GPU Accelerated Supercomputing / AI / Deep Learning Cluster Solution
AMAX’s ClusterMax™ SuperG GPU computing clusters are powered by the NVIDIA® Tesla™ GPU computing platforms, based on NVIDIA’s V100 GPU Computing Accelerator, the world’s fastest, most advanced, and most efficient data center GPUs ever built.
Our cluster solutions are designed to boost throughput and save money for HPC and hyperscale data centers, delivering performance of up to 100 CPUs in a single Tesla V100 GPU, enabling data scientists, researchers, and engineers to tackle challenges that were once thought impossible.
Key features of Tesla V100:
- Volta Architecture - By pairing CUDA Cores and Tensor Cores within a unified architecture, a single server with Tesla V100 GPUs can replace hundreds of commodity CPU servers for traditional HPC and Deep Learning.
- Tensor Core - Equipped with 640 Tensor Cores, Tesla V100 delivers 120 TeraFLOPS of deep learning performance. That’s 12X Tensor FLOPS for DL Training, and 6X Tensor FLOPS for DL Inference when compared to NVIDIA Pascal™ GPUs.
- Next Generation NVLink - NVIDIA NVLink in Tesla V100 delivers 2X higher throughput compared to the previous generation. Up to eight Tesla V100 accelerators can be interconnected at up to 300 GB/s to unleash the highest application performance possible on a single server.
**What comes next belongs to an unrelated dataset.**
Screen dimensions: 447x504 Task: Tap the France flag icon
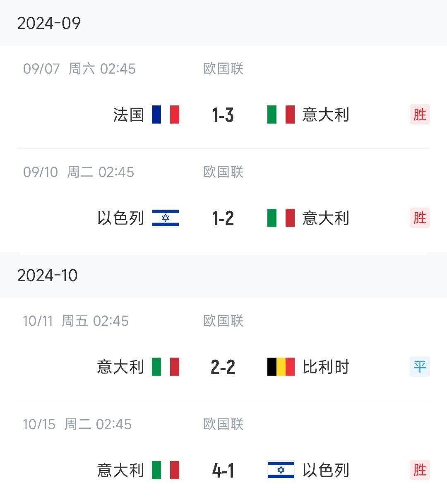click(x=166, y=115)
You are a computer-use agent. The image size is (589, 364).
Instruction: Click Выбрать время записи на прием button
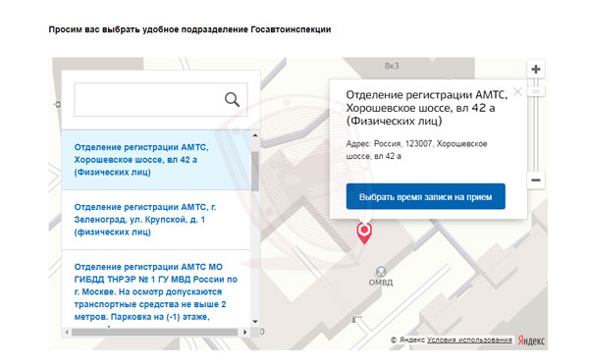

- Maximum Efficiency Mode - The new maximum efficiency mode allows data centers to achieve up to 40% higher compute capacity per rack within the existing power budget. In this mode, Tesla V100 runs at peak processing efficiency, providing up to 80% of the performance at half the power consumption.
- HBM2 - With a combination of improved raw bandwidth of 900 GB/s and higher DRAM utilization efficiency at 95%, Tesla V100 delivers 1.5X higher memory bandwidth over Pascal GPUs as measured on STREAM.
- Programmability - Tesla V100 is architected from the ground up to simplify programmability. It’s new independent thread scheduling enables finer-grain synchronization and improves GPU utilization by sharing resources among small jobs.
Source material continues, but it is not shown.